- _MATERIAL SHOWN_
[START]
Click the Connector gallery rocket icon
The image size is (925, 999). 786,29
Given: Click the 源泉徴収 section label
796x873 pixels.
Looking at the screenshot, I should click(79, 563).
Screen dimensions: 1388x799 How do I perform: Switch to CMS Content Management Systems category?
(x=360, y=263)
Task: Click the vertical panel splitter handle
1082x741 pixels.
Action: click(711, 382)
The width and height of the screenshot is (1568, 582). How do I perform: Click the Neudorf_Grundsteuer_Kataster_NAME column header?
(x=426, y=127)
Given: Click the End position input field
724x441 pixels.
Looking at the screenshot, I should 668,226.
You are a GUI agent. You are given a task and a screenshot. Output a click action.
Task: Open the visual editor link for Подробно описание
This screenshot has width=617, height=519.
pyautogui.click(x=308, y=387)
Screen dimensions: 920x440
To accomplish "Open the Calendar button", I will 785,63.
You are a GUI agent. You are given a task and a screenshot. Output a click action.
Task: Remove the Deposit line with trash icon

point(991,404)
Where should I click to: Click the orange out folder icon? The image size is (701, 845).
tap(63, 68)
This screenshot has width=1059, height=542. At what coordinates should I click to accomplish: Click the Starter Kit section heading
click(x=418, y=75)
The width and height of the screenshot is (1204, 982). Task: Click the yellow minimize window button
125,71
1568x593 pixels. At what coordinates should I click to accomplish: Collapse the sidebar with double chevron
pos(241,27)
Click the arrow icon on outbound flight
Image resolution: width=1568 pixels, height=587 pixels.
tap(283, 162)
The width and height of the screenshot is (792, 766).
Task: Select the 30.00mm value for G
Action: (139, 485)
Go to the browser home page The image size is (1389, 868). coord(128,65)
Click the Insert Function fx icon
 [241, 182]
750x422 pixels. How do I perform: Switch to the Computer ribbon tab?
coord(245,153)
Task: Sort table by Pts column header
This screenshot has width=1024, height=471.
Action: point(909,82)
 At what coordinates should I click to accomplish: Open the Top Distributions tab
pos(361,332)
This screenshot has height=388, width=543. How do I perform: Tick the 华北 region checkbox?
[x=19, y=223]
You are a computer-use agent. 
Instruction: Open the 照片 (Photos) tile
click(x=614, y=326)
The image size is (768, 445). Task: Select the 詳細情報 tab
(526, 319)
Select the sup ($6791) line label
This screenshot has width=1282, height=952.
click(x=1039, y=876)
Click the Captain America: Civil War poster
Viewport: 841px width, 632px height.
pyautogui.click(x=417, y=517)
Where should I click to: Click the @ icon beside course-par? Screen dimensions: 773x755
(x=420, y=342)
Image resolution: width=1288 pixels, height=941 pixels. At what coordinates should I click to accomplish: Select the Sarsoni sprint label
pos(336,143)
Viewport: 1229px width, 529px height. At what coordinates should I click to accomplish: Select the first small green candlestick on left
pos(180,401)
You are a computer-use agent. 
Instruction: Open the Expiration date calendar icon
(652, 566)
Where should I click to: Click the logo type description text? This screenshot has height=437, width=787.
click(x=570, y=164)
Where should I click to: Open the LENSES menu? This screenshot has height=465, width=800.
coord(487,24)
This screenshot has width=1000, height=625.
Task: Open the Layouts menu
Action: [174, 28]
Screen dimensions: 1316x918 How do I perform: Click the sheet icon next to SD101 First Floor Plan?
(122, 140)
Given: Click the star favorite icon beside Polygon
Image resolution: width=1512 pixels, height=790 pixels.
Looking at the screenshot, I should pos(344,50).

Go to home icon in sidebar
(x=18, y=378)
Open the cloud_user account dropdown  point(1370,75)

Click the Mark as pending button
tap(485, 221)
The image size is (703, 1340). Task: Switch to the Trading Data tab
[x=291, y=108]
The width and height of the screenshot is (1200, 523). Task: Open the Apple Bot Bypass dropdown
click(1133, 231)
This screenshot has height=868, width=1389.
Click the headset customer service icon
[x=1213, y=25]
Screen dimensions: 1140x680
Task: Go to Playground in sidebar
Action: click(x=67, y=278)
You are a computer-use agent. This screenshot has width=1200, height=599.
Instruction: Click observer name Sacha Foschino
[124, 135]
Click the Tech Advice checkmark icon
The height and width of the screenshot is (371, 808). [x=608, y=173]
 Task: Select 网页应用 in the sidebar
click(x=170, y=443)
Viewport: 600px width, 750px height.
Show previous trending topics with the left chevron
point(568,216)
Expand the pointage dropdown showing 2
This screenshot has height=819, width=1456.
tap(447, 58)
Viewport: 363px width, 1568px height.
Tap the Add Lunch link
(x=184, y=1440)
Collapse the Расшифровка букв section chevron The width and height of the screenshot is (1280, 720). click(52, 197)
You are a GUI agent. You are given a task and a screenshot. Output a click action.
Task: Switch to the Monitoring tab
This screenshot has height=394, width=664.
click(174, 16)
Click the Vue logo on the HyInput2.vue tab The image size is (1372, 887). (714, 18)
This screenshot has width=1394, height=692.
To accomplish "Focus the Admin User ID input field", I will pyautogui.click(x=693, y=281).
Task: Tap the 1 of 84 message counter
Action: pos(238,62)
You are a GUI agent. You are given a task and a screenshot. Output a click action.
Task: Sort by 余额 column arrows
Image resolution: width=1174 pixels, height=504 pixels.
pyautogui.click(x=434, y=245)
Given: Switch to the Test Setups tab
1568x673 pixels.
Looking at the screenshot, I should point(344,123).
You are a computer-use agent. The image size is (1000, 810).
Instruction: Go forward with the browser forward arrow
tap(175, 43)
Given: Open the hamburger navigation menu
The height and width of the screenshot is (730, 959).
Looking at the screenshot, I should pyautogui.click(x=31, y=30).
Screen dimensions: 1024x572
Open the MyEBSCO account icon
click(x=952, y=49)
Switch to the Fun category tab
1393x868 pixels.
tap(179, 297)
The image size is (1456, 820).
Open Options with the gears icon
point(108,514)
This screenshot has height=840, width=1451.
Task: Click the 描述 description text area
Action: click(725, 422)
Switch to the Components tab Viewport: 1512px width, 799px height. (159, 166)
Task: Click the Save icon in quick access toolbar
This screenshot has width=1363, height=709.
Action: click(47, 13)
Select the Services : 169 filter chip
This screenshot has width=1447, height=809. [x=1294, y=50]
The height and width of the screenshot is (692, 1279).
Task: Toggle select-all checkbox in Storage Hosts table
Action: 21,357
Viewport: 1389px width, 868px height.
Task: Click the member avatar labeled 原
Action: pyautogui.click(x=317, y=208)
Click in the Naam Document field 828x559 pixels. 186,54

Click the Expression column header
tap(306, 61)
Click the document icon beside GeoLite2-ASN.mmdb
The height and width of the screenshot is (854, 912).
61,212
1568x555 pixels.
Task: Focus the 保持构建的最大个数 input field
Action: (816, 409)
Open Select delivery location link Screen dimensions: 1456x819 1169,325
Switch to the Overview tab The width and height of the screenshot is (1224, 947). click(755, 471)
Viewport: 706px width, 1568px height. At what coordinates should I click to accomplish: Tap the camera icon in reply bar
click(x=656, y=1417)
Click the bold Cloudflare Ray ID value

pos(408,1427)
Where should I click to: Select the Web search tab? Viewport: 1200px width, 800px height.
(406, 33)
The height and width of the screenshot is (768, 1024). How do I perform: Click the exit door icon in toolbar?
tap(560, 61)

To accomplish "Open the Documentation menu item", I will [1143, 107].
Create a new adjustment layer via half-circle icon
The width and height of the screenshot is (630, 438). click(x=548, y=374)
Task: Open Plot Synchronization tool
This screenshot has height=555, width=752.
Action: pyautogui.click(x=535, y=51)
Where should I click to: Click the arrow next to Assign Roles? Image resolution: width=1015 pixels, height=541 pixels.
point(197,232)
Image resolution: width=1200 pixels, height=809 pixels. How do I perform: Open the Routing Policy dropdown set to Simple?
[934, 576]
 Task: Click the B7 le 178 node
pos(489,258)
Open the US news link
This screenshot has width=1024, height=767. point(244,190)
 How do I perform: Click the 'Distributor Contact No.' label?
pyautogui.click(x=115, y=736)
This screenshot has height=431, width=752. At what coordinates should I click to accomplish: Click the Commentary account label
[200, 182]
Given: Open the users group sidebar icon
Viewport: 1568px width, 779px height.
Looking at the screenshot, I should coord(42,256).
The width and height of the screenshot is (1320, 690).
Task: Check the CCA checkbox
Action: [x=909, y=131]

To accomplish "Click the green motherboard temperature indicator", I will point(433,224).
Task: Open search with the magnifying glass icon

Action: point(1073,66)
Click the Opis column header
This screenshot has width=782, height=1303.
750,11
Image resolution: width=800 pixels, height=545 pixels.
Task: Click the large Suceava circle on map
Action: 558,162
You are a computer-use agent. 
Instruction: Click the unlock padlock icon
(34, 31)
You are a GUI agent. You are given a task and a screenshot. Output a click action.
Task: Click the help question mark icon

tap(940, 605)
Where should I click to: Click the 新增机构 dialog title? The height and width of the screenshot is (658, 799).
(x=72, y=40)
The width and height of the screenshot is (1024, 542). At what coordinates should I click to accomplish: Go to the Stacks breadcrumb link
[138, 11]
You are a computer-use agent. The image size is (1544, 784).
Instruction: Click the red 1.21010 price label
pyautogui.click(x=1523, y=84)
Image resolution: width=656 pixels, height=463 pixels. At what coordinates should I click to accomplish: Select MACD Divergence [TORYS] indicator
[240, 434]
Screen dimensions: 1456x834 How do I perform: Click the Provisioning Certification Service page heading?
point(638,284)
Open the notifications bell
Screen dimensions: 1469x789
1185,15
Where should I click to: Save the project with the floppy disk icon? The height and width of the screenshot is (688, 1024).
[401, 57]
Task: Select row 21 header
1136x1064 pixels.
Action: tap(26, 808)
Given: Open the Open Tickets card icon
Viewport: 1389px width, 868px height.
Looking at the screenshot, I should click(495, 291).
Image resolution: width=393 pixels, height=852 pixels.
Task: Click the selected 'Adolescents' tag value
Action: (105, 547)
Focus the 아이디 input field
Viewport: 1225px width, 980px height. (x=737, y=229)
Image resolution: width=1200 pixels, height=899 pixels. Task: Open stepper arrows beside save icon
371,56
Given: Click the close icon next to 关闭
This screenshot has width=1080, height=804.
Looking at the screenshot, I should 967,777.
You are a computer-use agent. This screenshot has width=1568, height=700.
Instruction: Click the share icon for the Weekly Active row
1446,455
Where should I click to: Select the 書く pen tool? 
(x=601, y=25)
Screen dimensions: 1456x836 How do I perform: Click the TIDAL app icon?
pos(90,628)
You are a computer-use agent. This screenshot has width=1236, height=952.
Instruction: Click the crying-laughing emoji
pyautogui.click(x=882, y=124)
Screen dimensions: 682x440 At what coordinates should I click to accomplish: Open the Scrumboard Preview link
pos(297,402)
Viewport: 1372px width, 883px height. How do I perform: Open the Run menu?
[END]
- _TASK DESCRIPTION_
Retype the records exactly as they appear, beginning at the first line of the records and stopping after the line that contains "(x=360, y=263)".

- _CORRECT OUTPUT_
Click the Connector gallery rocket icon
The image size is (925, 999). 786,29
Given: Click the 源泉徴収 section label
796x873 pixels.
Looking at the screenshot, I should click(79, 563).
Screen dimensions: 1388x799 How do I perform: Switch to CMS Content Management Systems category?
(x=360, y=263)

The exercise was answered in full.